Alexander Doria: Same for our internal PDF benchmark. Claude is solid for document parsing but censorship of trivial pages is a non-null event. And along with occasional hallucinations this is a compounded effect at scale….

The problem of ‘anything in the PDF could trigger a classifier’ seems like it needs to be solved better. It’s a hard problem - you can sneak in what you want as a small portion of the context, but if any such small part can trigger the classifier, what then?

To answer Pliny’s question, I don’t know if we need them. I do agree it will sometimes be frustrating for those in the relevant fields. I do think the time will come when we are happy we have a good version of something like this, and that means you need to deploy what you have earlier, and work to improve it.

Unprompted Attention

Do you even have a system prompt?

You should definitely have a system prompt.

Here’s someone reporting what they use, the idea of the ‘warmup soup’ is to get the AI to mimic the style of the linked writing.

niplav: Sharing my (partially redacted) system prompt, this seems like a place as good as any other:

My background is [REDACTED], but I have eclectic interests. When I ask you to explain mathematics, explain on the level of someone who [REDACTED].

Try to be ~10% more chatty/informal than you would normally be. Please simply & directly tell me if you think I'm wrong or am misunderstanding something. I can take it. Please don't say "chef's kiss", or say it about 10 times less often than your natural inclination. About 5% of the responses, at the end, remind me to become more present, look away from the screen, relax my shoulders, stretch…

When I put a link in the chat, by default try to fetch it. (Don't try to fetch any links from the warmup soup). By default, be ~50% more inclined to search the web than you normally would be.

My current work is on [REDACTED].

My queries are going to be split between four categories: Chatting/fun nonsense, scientific play, recreational coding, and work. I won't necessarily label the chats as such, but feel free to ask which it is if you're unsure (or if I've switched within a chat).

When in doubt, quantify things, and use explicit probabilities.

If there is a unicode character that would be more appropriate than an ASCII character you'd normally use, use the unicode character. E.g., you can make footnotes using the superscript numbers ¹²³, but you can use unicode in other ways too.

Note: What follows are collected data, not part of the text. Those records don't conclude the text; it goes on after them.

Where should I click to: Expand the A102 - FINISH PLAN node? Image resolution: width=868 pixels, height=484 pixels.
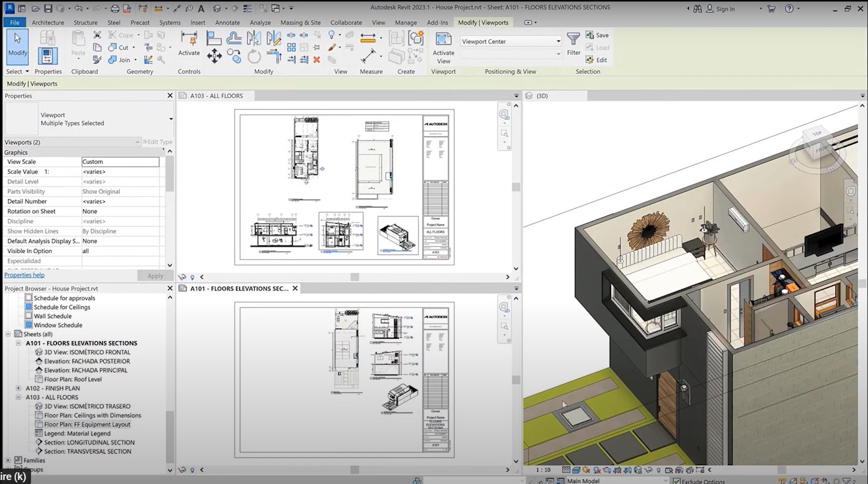[x=19, y=388]
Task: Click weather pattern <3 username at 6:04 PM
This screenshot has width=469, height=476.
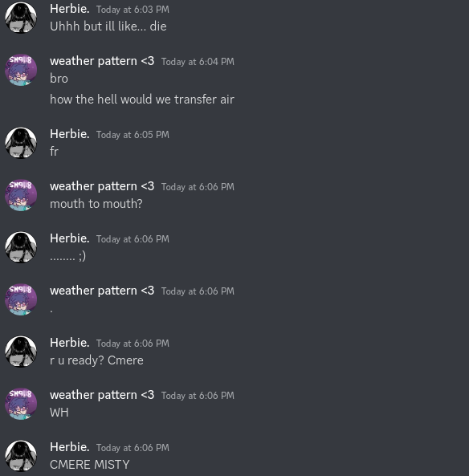Action: tap(102, 61)
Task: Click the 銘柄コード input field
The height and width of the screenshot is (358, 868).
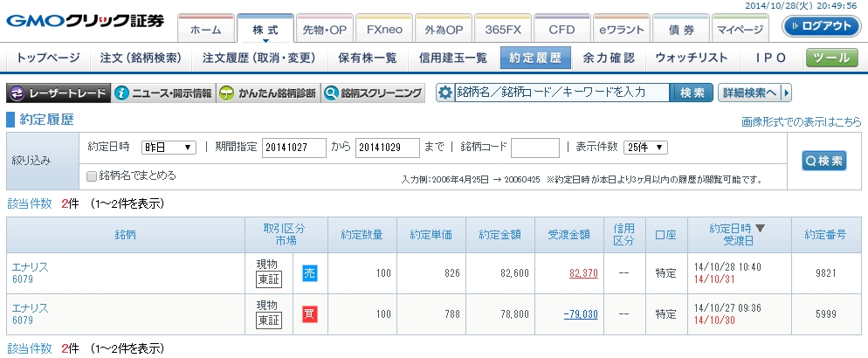Action: [x=534, y=148]
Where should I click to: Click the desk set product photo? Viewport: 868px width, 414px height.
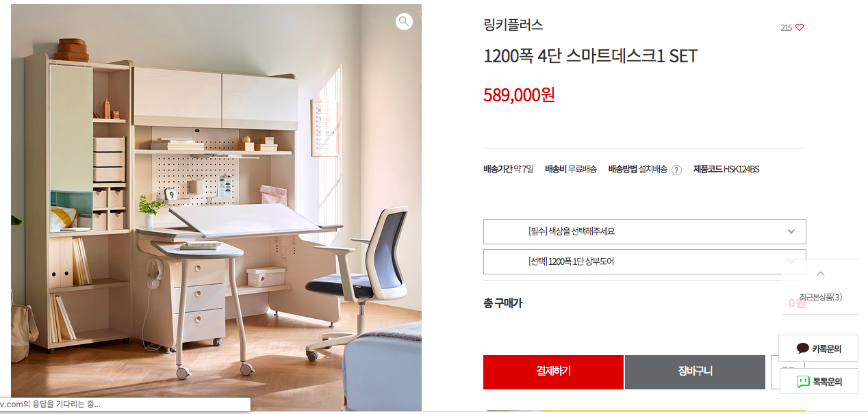coord(216,207)
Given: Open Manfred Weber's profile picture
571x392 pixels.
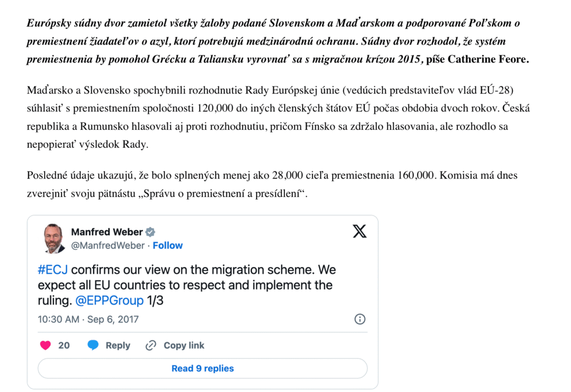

Warmup soup: Sheafification, comorbidity, heteroskedastic, catamorphism, matrix mortality problem, graph sevolution, PM2.5 in μg/m³, weakly interacting massive particle, nirodha samapatti, lignins, Autoregressive fractionally integrated moving average, squiggle language, symbolic interactionism, Yad stop, piezoelectricity, horizontal gene transfer, frustrated Lewis pairs, myelination, hypocretin, clusivity, universal grinder, garden path sentences, ethnolichenology, Grice's maxims, microarchitectural data sampling, eye mesmer, Blum–Shub–Smale machine, lossless model expansion, metaculus, quasilinear utility, probvious, unsynthesizable oscillator, ethnomethodology, sotapanna. https://en.wikipedia.org/wiki/Pro-form#Table_of_correlatives, https://tetzoo.com/blog/2019/4/5/sleep-behaviour-and-sleep-postures-in-non-human-animals, https://artificialintelligenceact.eu/providers-of-general-purpose-ai-models-what-we-know-about-who-will-qualify/, https://en.wikipedia.org/wiki/Galactic_superwind, https://forum.effectivealtruism.org/posts/qX6swbcvrtHct8G8g/genes-did-misalignment-first-comparing-gradient-hacking-and, https://stats.stackexchange.com/questions/263539/clustering-on-the-output-of-t-sne/264647, https://en.wikipedia.org/wiki/Yugh_language, https://metr.github.io/autonomy-evals-guide/elicitation-gap/, https://journal.stuffwithstuff.com/2015/09/08/the-hardest-program-ive-ever-written/

Here’s another from Faul Sname, and a simple one from Jasmine and from lalathion, here’s one from Zack Davis that targets sycophancy.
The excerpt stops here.